#### ABOUT THIS EXERCISE
What is needed here is an exact copy of every entry.

Saved data entries

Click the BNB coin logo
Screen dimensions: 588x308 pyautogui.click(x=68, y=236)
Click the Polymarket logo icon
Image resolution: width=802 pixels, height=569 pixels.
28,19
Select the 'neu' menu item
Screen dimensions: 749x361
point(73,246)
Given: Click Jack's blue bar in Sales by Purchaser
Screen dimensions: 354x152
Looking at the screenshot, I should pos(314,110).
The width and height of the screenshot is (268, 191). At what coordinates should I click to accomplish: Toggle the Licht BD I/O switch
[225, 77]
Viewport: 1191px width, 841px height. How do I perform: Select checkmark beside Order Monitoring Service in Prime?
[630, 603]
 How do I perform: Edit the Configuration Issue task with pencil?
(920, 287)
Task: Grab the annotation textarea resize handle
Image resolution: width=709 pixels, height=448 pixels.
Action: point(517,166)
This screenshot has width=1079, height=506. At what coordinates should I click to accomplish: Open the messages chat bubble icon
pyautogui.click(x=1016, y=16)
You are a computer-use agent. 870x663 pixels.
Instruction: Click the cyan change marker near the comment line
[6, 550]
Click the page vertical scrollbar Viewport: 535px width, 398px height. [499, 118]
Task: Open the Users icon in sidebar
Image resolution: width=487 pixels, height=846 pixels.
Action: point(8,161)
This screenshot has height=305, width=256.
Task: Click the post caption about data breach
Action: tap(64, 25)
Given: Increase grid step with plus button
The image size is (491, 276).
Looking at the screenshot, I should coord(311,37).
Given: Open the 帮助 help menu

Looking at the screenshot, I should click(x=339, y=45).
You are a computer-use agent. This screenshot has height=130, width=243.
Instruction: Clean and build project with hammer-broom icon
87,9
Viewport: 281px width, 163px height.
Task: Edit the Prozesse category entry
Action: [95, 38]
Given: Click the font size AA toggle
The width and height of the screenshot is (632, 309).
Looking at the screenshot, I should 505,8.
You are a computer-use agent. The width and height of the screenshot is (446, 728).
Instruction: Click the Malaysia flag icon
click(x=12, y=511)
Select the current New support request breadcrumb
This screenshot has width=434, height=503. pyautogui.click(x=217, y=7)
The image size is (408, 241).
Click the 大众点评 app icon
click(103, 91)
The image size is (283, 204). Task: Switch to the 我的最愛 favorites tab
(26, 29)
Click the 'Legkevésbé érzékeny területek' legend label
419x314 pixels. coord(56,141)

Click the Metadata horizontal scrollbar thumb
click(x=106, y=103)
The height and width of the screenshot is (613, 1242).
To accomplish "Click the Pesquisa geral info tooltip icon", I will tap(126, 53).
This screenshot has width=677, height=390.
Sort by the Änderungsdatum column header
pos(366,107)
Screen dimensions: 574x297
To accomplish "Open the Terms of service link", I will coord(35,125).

#### RESULT OF THIS TASK
Click the BNB coin logo
Screen dimensions: 588x308 pyautogui.click(x=68, y=236)
Click the Polymarket logo icon
Image resolution: width=802 pixels, height=569 pixels.
28,19
Select the 'neu' menu item
Screen dimensions: 749x361
point(73,246)
Given: Click Jack's blue bar in Sales by Purchaser
Screen dimensions: 354x152
Looking at the screenshot, I should pos(314,110).
The width and height of the screenshot is (268, 191). At what coordinates should I click to accomplish: Toggle the Licht BD I/O switch
[225, 77]
Viewport: 1191px width, 841px height. How do I perform: Select checkmark beside Order Monitoring Service in Prime?
[630, 603]
 How do I perform: Edit the Configuration Issue task with pencil?
(920, 287)
Task: Grab the annotation textarea resize handle
Image resolution: width=709 pixels, height=448 pixels.
Action: point(517,166)
This screenshot has width=1079, height=506. At what coordinates should I click to accomplish: Open the messages chat bubble icon
pyautogui.click(x=1016, y=16)
You are a computer-use agent. 870x663 pixels.
Instruction: Click the cyan change marker near the comment line
[6, 550]
Click the page vertical scrollbar Viewport: 535px width, 398px height. [499, 118]
Task: Open the Users icon in sidebar
Image resolution: width=487 pixels, height=846 pixels.
Action: point(8,161)
This screenshot has height=305, width=256.
Task: Click the post caption about data breach
Action: tap(64, 25)
Given: Increase grid step with plus button
The image size is (491, 276).
Looking at the screenshot, I should coord(311,37).
Given: Open the 帮助 help menu

Looking at the screenshot, I should click(x=339, y=45).
You are a computer-use agent. This screenshot has height=130, width=243.
Instruction: Clean and build project with hammer-broom icon
87,9
Viewport: 281px width, 163px height.
Task: Edit the Prozesse category entry
Action: [95, 38]
Given: Click the font size AA toggle
The width and height of the screenshot is (632, 309).
Looking at the screenshot, I should 505,8.
You are a computer-use agent. The width and height of the screenshot is (446, 728).
Instruction: Click the Malaysia flag icon
click(x=12, y=511)
Select the current New support request breadcrumb
This screenshot has width=434, height=503. pyautogui.click(x=217, y=7)
The image size is (408, 241).
Click the 大众点评 app icon
click(103, 91)
The image size is (283, 204). Task: Switch to the 我的最愛 favorites tab
(26, 29)
Click the 'Legkevésbé érzékeny területek' legend label
419x314 pixels. coord(56,141)

Click the Metadata horizontal scrollbar thumb
click(x=106, y=103)
The height and width of the screenshot is (613, 1242).
To accomplish "Click the Pesquisa geral info tooltip icon", I will tap(126, 53).
This screenshot has width=677, height=390.
Sort by the Änderungsdatum column header
pos(366,107)
Screen dimensions: 574x297
To accomplish "Open the Terms of service link", I will coord(35,125).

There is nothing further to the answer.